▶ **EXTRACT PROVIDED**:
=== Section Start ===

Here are some examples of what might pass as self-care but is likely avoidance when we take an honest look:
- Nightly glass of wine that often turned into half or whole bottle
- Choosing naps over gym time more often than not
- Saying yes to social engagements 3-5 nights per week
- Breaking the budget for brunch – every single weekend
- Saying yes to family time from obligation instead of connection
- Sex as a way to escape loneliness (Spoiler alert: not a longterm fix)
- Sex as a way to feel powerful (Again, not a longterm solution…)
- Avoiding sex with spouse on a regular basis, and refusing to seek therapy
- Refusing to ask for what they really desire or need (Expecting others to read your mind is not self-care!)
- Overeating, binge drinking, drug use, mindless consumption of anything (including television, news, and even exercise, in some cases)
- Assuming you know what’s so with your dough, versus actually crunching numbers on a consistent basis
- Staying in pj’s all day – every day. For months. (Looking at you, Quarantine Queens… I love you, and I promise you will get a boost from getting fully dressed at least once this week.)
- Never letting your colleagues see you without a full suit, tie, and “business demeanor”. (Letting yourself be human is also a valuable self-care practice, and I promise they will still respect you even if they know you’re human. They might even respect you more…)
Your Business Plan From Here
You likely see some gaps and practice areas to create for yourself from here. Rarely do I meet a leader whose self-care is 100% handled, 100% of the time. More often, I meet leaders who say it is but haven’t actually taken a look at what that means in a very long time.

=== Section End ===

▶ **YOUR TASKS**:
1: From the excerpt on self-care versus avoidance, list every example in the bulleted list that involves sex.
2: In the self-care excerpt, what reason does the author give for why leaders shouldn't always keep up a full suit, tie, and "business demeanor" in front of colleagues?
3: Repeat the portion of the self-care excerpt that begins with the words containing "- Assuming you" and ends with "very long time.".

▶ **ENTRIES PROVIDED**:
=== Section Start ===

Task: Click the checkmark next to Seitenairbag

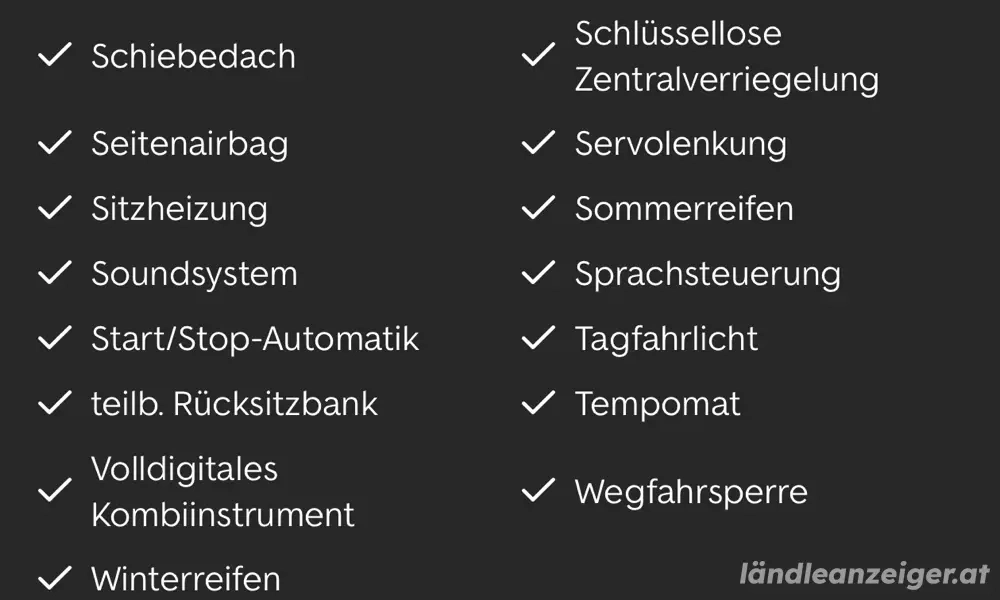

=== Section End ===
=== Section Start ===

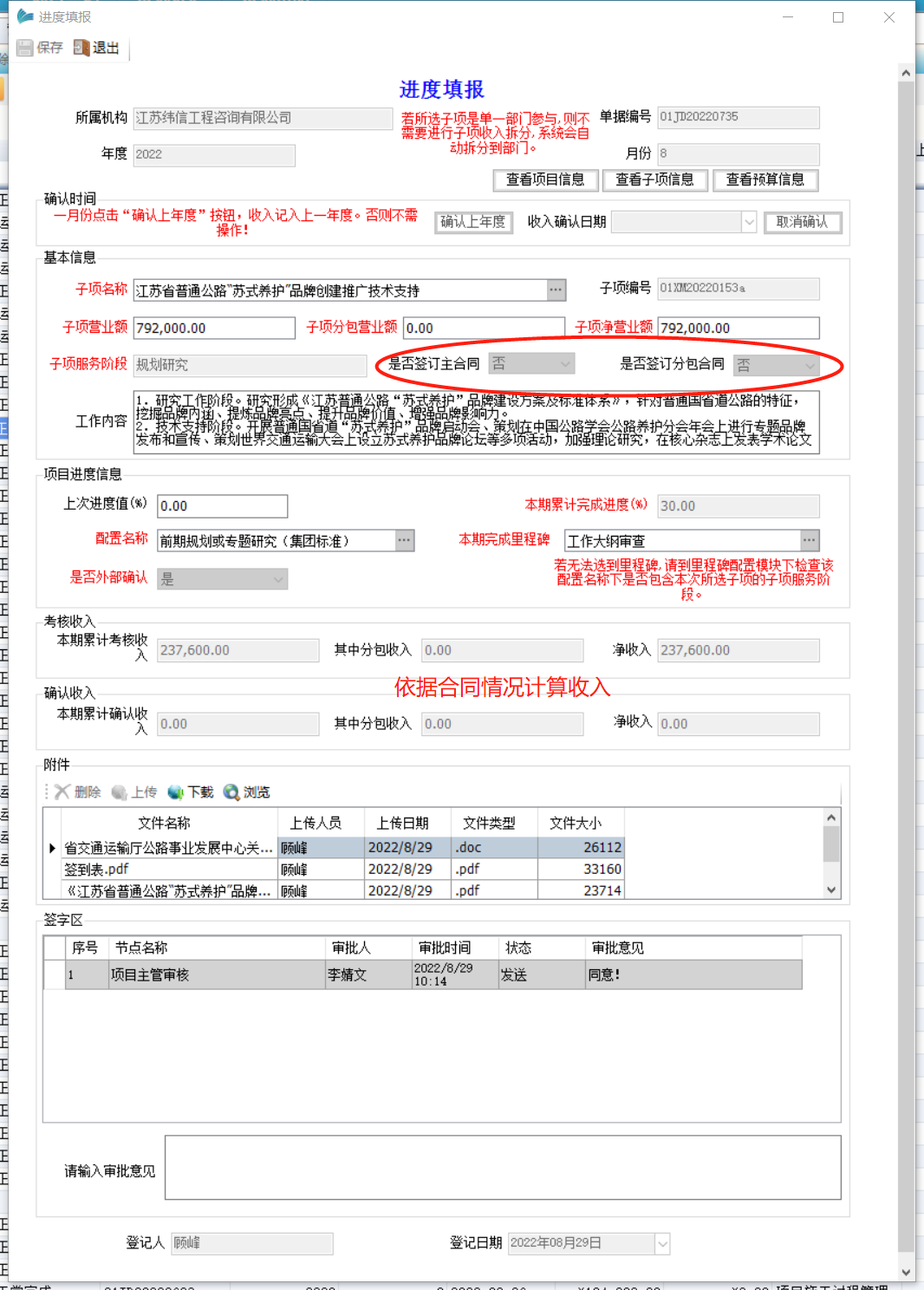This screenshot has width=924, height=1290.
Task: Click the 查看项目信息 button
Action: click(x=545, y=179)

=== Section End ===

▶ **SET OF ANSWERS**:
1:
- Sex as a way to escape loneliness
- Sex as a way to feel powerful
- Avoiding sex with spouse on a regular basis, and refusing to seek therapy

2: The author says that letting yourself be human is also a valuable self-care practice. Colleagues will still respect you even if they know you're human, and they might even respect you more.

3:
- Assuming you know what’s so with your dough, versus actually crunching numbers on a consistent basis
- Staying in pj’s all day – every day. For months. (Looking at you, Quarantine Queens… I love you, and I promise you will get a boost from getting fully dressed at least once this week.)
- Never letting your colleagues see you without a full suit, tie, and “business demeanor”. (Letting yourself be human is also a valuable self-care practice, and I promise they will still respect you even if they know you’re human. They might even respect you more…)
Your Business Plan From Here
You likely see some gaps and practice areas to create for yourself from here. Rarely do I meet a leader whose self-care is 100% handled, 100% of the time. More often, I meet leaders who say it is but haven’t actually taken a look at what that means in a very long time.